■ SUPPLIED INFORMATION
* * *
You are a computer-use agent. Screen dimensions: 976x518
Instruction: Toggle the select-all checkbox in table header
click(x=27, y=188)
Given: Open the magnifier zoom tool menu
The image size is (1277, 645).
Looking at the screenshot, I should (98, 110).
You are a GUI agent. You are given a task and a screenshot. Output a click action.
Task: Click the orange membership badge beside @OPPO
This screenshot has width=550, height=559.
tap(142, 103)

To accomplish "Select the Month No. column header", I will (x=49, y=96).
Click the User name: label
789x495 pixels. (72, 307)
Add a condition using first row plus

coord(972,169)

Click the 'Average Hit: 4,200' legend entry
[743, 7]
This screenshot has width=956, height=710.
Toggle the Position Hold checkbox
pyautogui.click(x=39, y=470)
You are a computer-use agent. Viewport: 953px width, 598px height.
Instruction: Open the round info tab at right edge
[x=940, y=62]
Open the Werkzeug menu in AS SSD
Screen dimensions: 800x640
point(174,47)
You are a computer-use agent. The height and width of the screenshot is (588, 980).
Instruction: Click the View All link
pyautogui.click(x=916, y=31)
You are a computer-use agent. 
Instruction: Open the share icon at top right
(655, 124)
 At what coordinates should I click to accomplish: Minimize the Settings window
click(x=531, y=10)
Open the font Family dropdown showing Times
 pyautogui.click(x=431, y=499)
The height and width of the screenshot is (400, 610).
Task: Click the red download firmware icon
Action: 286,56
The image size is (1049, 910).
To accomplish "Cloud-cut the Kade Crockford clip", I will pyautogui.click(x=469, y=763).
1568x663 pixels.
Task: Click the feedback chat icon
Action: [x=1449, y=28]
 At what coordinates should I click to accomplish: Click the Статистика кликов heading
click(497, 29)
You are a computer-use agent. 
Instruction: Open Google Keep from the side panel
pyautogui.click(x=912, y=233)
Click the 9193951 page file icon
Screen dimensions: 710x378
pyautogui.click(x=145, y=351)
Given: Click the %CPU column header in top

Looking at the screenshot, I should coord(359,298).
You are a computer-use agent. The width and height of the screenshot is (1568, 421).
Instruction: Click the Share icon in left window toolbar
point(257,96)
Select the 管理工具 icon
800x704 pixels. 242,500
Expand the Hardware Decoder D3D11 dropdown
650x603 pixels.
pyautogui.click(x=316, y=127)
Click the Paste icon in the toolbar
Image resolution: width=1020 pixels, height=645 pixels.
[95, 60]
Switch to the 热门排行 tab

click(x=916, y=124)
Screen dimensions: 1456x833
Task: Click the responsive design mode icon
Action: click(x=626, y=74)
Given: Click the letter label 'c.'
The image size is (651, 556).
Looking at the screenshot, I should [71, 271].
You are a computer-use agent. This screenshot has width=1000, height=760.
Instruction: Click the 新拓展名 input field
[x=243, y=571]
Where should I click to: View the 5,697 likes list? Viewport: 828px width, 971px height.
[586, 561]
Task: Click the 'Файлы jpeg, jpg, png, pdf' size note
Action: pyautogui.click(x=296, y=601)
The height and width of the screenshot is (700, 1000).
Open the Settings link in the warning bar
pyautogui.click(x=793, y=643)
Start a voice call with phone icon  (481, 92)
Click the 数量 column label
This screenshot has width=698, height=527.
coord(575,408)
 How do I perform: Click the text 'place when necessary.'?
* * *
■ WHAT IS BEING ASKED
The entries above are to be transcribed in full and without error.

■ EXERCISE RESPONSE
You are a computer-use agent. Screen dimensions: 976x518
Instruction: Toggle the select-all checkbox in table header
click(x=27, y=188)
Given: Open the magnifier zoom tool menu
The image size is (1277, 645).
Looking at the screenshot, I should (98, 110).
You are a GUI agent. You are given a task and a screenshot. Output a click action.
Task: Click the orange membership badge beside @OPPO
This screenshot has width=550, height=559.
tap(142, 103)

To accomplish "Select the Month No. column header", I will (x=49, y=96).
Click the User name: label
789x495 pixels. (72, 307)
Add a condition using first row plus

coord(972,169)

Click the 'Average Hit: 4,200' legend entry
[743, 7]
This screenshot has width=956, height=710.
Toggle the Position Hold checkbox
pyautogui.click(x=39, y=470)
You are a computer-use agent. Viewport: 953px width, 598px height.
Instruction: Open the round info tab at right edge
[x=940, y=62]
Open the Werkzeug menu in AS SSD
Screen dimensions: 800x640
point(174,47)
You are a computer-use agent. The height and width of the screenshot is (588, 980).
Instruction: Click the View All link
pyautogui.click(x=916, y=31)
You are a computer-use agent. 
Instruction: Open the share icon at top right
(655, 124)
 At what coordinates should I click to accomplish: Minimize the Settings window
click(x=531, y=10)
Open the font Family dropdown showing Times
 pyautogui.click(x=431, y=499)
The height and width of the screenshot is (400, 610).
Task: Click the red download firmware icon
Action: 286,56
The image size is (1049, 910).
To accomplish "Cloud-cut the Kade Crockford clip", I will pyautogui.click(x=469, y=763).
1568x663 pixels.
Task: Click the feedback chat icon
Action: [x=1449, y=28]
 At what coordinates should I click to accomplish: Click the Статистика кликов heading
click(497, 29)
You are a computer-use agent. 
Instruction: Open Google Keep from the side panel
pyautogui.click(x=912, y=233)
Click the 9193951 page file icon
Screen dimensions: 710x378
pyautogui.click(x=145, y=351)
Given: Click the %CPU column header in top

Looking at the screenshot, I should coord(359,298).
You are a computer-use agent. The width and height of the screenshot is (1568, 421).
Instruction: Click the Share icon in left window toolbar
point(257,96)
Select the 管理工具 icon
800x704 pixels. 242,500
Expand the Hardware Decoder D3D11 dropdown
650x603 pixels.
pyautogui.click(x=316, y=127)
Click the Paste icon in the toolbar
Image resolution: width=1020 pixels, height=645 pixels.
[95, 60]
Switch to the 热门排行 tab

click(x=916, y=124)
Screen dimensions: 1456x833
Task: Click the responsive design mode icon
Action: click(x=626, y=74)
Given: Click the letter label 'c.'
The image size is (651, 556).
Looking at the screenshot, I should [71, 271].
You are a computer-use agent. This screenshot has width=1000, height=760.
Instruction: Click the 新拓展名 input field
[x=243, y=571]
Where should I click to: View the 5,697 likes list? Viewport: 828px width, 971px height.
[586, 561]
Task: Click the 'Файлы jpeg, jpg, png, pdf' size note
Action: pyautogui.click(x=296, y=601)
The height and width of the screenshot is (700, 1000).
Open the Settings link in the warning bar
pyautogui.click(x=793, y=643)
Start a voice call with phone icon  (481, 92)
Click the 数量 column label
This screenshot has width=698, height=527.
coord(575,408)
 How do I perform: Click the text 'place when necessary.'?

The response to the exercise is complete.